▶ _Text excerpt_
***

In order to cope with our busy and stressful life, we need reassurance that if we are going to the trouble of buying something, we need to know exactly what it is we're buying. We made the manufacturers of our food stuffs put, in great detail, every ingredient that went into their product (except, of course, the occasional mouse or cockroach). Not content with labelling what goes into our bodies, we decided we just had to know what would be going into our minds. (Undoubtedly, also, to ensure we didn't repeat the experience of our education.) And so we came to develop the obsession with categorising our books. Not just developing genres, but creating sub-categories of genres and sub-categories of sub-categories. A precise description of what we are about to digest. E numbers for books.

As happens to publishers, both self- and selfless-, I recently found myself preparing yet another set of metadata. And that, of course, entails selecting appropriate BIC (or BISAC) codes. And once again I quailed. Although I have done this at least three times before (counting the Nielsen metadata for the print editions), it still consumes me with panic to see the list scroll endlessly down the page. I had no idea that there was a category Juvenile Fiction/Animals/Hippos & Rhinos (JUV002330) and another for Juvenile Fiction/Animals/Giraffes (JUV002320) but nary a one for Hippos and Hyenas (not that I needed one). It's a lesson to all writers on the wisdom of taking great care when pairing animals. Imagine the difficulty poor Mr Rudyard Kipling would have had had he been forced to make such decisions for his Just So stories.

***

▶ _What to do_
Resume the piece on categorizing books, writing on from its last sentence.

▶ _Given records_
***

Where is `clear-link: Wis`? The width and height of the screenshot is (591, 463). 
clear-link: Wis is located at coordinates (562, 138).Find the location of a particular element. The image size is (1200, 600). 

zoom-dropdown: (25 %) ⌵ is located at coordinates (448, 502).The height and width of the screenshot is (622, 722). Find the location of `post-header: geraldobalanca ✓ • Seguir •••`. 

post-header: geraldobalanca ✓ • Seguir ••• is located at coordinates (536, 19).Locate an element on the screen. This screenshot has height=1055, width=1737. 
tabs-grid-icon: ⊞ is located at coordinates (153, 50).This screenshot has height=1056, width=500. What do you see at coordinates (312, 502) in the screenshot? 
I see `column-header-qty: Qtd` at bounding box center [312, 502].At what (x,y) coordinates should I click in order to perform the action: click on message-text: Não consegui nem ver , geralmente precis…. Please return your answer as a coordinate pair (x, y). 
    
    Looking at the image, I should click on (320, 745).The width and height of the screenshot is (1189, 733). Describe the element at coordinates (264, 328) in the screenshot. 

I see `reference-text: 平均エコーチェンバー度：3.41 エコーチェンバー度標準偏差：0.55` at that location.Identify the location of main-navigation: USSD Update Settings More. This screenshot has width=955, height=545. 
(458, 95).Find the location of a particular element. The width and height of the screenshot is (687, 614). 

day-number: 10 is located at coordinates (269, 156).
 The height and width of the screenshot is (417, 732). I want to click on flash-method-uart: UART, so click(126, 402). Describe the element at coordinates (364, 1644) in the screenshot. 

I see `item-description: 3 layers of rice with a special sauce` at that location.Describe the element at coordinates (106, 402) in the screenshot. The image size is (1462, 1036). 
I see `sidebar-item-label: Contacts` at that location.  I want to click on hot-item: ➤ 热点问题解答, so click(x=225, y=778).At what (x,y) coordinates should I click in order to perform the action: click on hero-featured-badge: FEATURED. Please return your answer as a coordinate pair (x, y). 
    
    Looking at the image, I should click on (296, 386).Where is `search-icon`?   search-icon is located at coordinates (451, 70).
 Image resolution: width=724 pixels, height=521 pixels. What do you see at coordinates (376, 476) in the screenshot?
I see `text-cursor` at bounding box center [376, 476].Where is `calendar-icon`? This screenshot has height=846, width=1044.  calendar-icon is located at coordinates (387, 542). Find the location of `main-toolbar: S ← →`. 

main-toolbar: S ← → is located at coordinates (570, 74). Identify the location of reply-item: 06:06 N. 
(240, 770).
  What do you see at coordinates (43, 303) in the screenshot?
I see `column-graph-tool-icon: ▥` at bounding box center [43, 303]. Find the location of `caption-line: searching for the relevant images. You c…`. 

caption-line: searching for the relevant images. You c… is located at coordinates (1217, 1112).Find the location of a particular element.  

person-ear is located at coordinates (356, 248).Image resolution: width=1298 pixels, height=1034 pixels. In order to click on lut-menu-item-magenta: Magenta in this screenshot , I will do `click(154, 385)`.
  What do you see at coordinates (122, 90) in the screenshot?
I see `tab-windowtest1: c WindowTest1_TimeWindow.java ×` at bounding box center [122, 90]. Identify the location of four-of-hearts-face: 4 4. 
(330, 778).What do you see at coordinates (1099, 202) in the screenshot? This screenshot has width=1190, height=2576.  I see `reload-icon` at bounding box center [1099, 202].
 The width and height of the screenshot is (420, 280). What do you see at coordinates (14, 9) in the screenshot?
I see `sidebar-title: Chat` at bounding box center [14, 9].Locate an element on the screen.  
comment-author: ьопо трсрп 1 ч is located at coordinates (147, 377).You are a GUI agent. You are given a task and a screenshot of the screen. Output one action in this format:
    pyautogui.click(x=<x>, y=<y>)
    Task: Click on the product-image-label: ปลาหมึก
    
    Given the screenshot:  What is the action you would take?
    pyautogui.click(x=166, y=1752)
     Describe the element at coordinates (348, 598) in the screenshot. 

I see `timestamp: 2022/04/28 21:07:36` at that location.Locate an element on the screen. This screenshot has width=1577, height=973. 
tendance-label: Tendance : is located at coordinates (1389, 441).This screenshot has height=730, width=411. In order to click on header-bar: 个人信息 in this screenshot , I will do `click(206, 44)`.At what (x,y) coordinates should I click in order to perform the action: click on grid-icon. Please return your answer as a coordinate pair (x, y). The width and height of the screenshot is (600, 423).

***

▶ _Output below_
Now, in a bookstore, I am all for having one set of shelves for children (for them to browse, not to display them) and another for adults; it saves one from stepping on them when you're trying to get a copy of Finnegan's Wake or Fifty Shades of Mediocrity from the top shelf. And I am absolutely sure that the children prefer to do their browsing free of the moral guidance of parents who care too much about what is proper for their children read and not enough about what is good for them. But the endless categorisation and refining is getting out of hand and often makes no sense. Many of the so-called children's books, in the teen and YA categories, at least, are read just as avidly by adults. Which is the way it used to be. Books without horizons; readers without limits.

It rather kills some of the joy of reading. Knowing to such a granular level a book's apparent type does eliminate some of the joy of discovery. Do we really want to trade that off against certainty that either you or, heaven forbid, a child, will read the wrong sort of book? A 12-year old's sensibilities are better served and protected by The Story of O or Portnoy's Complaint than by Hollowland or Twilight. I doubt that they'd get past page four of either O or Portnoy but if they did, then another quiet little chat to make sure they didn't misunderstand anything the first time you had The Talk would be preferable to stealing their book and replacing it with something you thought they ought to like. If they do get past the first chapter then we should rejoice that our adolescent has, if not intelligence and acuity, at least considerable stamina.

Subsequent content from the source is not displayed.